RECORDS PROVIDED >>
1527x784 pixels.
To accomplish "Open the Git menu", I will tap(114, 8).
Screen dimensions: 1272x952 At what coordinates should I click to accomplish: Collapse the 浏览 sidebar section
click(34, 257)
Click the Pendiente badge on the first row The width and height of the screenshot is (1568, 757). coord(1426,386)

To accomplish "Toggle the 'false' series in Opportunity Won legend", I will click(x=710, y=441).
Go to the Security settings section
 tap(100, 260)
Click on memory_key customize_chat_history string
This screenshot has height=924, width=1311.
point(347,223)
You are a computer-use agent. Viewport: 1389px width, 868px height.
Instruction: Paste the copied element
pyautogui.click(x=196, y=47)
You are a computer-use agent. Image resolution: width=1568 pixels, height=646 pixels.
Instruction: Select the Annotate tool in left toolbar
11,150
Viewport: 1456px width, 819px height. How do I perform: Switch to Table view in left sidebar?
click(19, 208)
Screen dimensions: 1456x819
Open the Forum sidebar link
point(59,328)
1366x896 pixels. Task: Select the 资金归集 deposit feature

REQUIRED WORK >> Copy every record above exactly as it is.

EXERCISE RESULT >>
1527x784 pixels.
To accomplish "Open the Git menu", I will tap(114, 8).
Screen dimensions: 1272x952 At what coordinates should I click to accomplish: Collapse the 浏览 sidebar section
click(34, 257)
Click the Pendiente badge on the first row The width and height of the screenshot is (1568, 757). coord(1426,386)

To accomplish "Toggle the 'false' series in Opportunity Won legend", I will click(x=710, y=441).
Go to the Security settings section
 tap(100, 260)
Click on memory_key customize_chat_history string
This screenshot has height=924, width=1311.
point(347,223)
You are a computer-use agent. Viewport: 1389px width, 868px height.
Instruction: Paste the copied element
pyautogui.click(x=196, y=47)
You are a computer-use agent. Image resolution: width=1568 pixels, height=646 pixels.
Instruction: Select the Annotate tool in left toolbar
11,150
Viewport: 1456px width, 819px height. How do I perform: Switch to Table view in left sidebar?
click(19, 208)
Screen dimensions: 1456x819
Open the Forum sidebar link
point(59,328)
1366x896 pixels. Task: Select the 资金归集 deposit feature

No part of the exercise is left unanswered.